FOXBORO – A fleet of Patriots have expiring contracts after this season but Dont'a Hightower and Jamie Collins are the two most prominent on that list.

With the sport being the way it is – a nearly 100-percent casualty rate every season – it’s never comfortable for a player to enter a contract year without knowing his long-term future. And it’s especially uncomfortable for players whose first contracts are expiring because the second NFL contract is usually the bonanza.

Both Hightower and Collins can entertain thoughts of contracts worth more than $50M if good fortune sticks with them.

The question as it pertains to both of these players is whether they get contract extensions this summer or whether they go into the year with contract pressure bearing down and ultimately become free agents.

Neither player was very forthcoming after their OTA practice Thursday.

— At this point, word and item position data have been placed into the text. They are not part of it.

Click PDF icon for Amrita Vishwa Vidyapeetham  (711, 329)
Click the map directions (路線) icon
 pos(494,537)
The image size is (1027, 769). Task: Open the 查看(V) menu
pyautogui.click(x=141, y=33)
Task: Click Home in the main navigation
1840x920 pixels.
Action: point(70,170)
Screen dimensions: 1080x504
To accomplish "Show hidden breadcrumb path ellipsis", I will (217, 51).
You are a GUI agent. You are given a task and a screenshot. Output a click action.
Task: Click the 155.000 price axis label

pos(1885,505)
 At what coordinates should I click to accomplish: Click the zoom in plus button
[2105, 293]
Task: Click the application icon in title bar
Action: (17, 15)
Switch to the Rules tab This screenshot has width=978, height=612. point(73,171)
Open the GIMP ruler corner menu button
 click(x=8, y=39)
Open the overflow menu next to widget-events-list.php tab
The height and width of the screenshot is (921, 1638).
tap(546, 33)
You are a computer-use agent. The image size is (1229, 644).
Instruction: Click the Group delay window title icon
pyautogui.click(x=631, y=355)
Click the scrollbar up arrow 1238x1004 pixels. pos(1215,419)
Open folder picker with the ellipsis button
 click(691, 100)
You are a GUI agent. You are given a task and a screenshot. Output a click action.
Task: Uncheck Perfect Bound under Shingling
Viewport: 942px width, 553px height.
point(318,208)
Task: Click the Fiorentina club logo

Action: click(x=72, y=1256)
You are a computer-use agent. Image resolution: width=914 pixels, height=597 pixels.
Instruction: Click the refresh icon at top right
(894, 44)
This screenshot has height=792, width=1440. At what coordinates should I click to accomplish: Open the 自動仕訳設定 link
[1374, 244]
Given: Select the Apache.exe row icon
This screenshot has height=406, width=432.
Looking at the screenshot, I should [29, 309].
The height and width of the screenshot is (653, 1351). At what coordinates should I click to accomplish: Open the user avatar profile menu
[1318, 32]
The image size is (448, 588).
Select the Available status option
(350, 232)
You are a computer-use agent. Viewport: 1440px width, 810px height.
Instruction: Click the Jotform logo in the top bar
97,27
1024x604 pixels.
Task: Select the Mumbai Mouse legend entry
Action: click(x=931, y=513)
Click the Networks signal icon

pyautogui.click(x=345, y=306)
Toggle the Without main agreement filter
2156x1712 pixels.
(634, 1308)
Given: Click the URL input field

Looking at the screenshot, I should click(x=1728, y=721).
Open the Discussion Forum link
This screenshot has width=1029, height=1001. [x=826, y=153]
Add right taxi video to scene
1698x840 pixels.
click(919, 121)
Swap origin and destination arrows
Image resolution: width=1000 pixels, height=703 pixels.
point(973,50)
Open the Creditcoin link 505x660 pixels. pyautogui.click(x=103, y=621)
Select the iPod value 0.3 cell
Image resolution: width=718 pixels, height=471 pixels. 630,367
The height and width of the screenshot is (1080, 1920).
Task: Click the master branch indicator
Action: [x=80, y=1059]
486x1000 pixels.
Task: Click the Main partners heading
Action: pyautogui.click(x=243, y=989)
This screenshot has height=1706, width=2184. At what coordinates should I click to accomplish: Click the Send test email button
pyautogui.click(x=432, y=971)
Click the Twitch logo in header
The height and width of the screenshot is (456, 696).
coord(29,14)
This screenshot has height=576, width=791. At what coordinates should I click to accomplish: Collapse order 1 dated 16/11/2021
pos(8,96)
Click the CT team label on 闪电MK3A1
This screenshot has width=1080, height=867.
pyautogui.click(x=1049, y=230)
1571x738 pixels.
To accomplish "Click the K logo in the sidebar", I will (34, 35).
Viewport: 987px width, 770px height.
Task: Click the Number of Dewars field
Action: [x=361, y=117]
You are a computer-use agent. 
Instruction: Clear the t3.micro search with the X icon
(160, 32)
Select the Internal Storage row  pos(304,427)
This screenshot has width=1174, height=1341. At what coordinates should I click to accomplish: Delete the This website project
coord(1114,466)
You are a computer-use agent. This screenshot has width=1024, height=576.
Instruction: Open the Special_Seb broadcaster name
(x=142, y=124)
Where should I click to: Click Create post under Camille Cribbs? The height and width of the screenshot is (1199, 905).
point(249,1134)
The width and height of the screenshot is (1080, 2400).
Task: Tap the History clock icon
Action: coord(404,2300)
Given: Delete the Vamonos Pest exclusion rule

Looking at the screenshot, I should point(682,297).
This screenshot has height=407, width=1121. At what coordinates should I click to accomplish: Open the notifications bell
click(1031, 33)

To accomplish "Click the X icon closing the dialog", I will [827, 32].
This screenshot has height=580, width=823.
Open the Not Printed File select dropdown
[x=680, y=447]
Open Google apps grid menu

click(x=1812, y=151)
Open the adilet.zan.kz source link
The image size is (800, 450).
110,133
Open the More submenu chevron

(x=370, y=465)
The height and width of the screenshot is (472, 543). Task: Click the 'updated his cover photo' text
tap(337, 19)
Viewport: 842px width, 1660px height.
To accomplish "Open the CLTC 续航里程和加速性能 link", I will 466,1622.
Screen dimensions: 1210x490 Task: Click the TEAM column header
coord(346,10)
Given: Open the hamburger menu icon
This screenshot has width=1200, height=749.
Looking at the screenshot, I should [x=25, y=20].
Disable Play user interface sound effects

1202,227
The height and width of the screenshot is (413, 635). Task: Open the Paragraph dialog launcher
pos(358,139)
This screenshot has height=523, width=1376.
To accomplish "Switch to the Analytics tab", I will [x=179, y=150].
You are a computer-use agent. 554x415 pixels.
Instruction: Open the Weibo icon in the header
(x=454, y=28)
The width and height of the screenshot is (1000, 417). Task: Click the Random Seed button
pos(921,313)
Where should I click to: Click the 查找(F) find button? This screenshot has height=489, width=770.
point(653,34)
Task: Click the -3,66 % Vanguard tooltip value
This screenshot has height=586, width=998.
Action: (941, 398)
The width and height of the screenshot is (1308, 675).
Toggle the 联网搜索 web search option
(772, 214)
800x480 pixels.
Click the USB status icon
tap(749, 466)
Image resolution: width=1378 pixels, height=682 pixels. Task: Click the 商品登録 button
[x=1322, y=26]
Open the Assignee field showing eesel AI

With Collins, that’s often the case. He’s never been expansive with media. It was very uncharacteristic for Hightower to be so clipped in his answers, though.

Every question posed to Hightower was met with a variation of, “I’m just trying to get better.”

Asked about his contract, Hightower replied, “I ain’t got nothing to do with none of that. I’m just out here trying to get better with my teammates.”

When it was pointed out that Hightower does indeed have say on his contract, he answered, “That might be. But there’s a time and place for everything and I’m just out here trying to get better.

“If I get better I feel like that’ll take care of everything else,” he added. “If I get better each and every day that’s all I can ask for.”

Asked whether he’s at all focused on his deal, Collins replied, “No, I come out here and I handle my business and I let the rest speak for itself … My first priority is me. So I’m gonna handle me."